Chevrolet Tomahawk Hand Cycle Helps Wounded Athletes
One year ago, Chevrolet and engineering students at Michigan Technological University partnered together to help bring the freedom of movement back to those who fought and sacrificed for our country’s freedom. Last month, this dream came to life with the testing of the Tomahawk hand cycle at the Detroit Free Press/Talmer Bank International Marathon on October 20.
Retired National Guard Staff Sgt. Travis Wood, who lost his right leg in a 2007 bomb blast in Afghanistan, piloted the hand cycle. Wood is one of twenty members of the Achilles Freedom Team of Wounded Veterans, who competed in the marathon as guests of Metro Detroit Chevy Dealers.
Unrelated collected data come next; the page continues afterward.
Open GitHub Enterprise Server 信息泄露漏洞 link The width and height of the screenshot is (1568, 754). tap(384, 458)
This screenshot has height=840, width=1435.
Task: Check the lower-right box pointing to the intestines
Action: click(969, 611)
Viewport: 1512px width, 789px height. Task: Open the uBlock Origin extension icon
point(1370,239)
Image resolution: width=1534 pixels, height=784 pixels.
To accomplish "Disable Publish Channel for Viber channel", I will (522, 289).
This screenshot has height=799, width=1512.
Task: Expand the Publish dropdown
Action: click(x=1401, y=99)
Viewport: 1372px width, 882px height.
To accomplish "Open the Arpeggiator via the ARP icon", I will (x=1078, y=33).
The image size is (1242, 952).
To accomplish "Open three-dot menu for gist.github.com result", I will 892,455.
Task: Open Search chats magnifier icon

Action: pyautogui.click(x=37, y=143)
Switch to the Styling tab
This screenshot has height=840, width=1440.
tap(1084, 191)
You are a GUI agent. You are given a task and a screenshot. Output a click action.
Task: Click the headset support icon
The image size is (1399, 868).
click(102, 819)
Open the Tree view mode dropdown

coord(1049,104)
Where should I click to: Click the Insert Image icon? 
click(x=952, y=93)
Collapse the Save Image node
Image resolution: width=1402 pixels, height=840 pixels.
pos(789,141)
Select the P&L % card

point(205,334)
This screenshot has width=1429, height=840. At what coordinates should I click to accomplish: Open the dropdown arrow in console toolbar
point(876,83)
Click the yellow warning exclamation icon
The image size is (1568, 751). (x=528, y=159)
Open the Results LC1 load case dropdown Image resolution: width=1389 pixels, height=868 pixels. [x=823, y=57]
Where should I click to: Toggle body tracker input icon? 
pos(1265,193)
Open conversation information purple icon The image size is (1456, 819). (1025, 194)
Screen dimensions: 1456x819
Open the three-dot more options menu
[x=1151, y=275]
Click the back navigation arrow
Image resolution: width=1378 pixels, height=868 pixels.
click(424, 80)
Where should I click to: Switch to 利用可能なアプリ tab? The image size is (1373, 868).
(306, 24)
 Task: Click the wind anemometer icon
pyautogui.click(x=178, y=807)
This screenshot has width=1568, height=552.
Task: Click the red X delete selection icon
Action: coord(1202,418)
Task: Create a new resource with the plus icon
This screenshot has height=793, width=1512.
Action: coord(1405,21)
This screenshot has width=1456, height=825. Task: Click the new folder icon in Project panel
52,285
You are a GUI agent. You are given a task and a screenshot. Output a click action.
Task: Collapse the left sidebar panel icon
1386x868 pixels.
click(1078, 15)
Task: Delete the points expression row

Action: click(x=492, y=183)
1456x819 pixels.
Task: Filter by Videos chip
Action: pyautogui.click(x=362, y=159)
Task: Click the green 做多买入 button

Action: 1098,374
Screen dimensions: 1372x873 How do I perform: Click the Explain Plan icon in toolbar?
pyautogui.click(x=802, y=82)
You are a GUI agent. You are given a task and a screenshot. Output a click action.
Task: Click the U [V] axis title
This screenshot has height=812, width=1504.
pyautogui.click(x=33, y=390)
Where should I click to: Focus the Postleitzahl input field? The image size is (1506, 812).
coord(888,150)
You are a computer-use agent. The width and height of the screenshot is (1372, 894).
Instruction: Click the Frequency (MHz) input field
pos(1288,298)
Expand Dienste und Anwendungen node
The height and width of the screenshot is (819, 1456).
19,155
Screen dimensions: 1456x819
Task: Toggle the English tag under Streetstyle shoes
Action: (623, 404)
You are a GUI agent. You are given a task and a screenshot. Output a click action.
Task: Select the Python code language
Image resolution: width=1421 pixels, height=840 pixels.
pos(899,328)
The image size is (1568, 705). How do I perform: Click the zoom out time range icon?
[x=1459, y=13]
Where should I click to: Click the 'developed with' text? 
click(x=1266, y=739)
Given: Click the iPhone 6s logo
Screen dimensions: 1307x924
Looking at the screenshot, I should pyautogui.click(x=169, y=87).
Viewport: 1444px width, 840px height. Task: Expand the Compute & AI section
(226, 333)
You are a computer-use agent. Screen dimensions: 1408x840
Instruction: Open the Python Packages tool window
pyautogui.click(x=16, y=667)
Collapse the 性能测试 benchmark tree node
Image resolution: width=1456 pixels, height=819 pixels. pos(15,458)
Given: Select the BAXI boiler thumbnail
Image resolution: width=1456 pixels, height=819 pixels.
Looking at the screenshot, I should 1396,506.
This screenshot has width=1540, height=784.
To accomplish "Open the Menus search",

The Tomahawk hand cycle prototype was first unveiled last December at the Army-Navy Game, alongside another, more recreational model called the Keweenaw Cruiser. Both hand cycles are designed with a three-wheel set up, which enables athletes to balance while leaning forward while pedaling with their hands. High-strength steel alloys and improved safety restraints make the Tomahawk more comfortable and durable than ever before.
It is assumed that a cycling manufacturer will eventually create a full line of Tomahawk hand cycles for future athletes, and we can’t wait to see the results they get in more big races to come!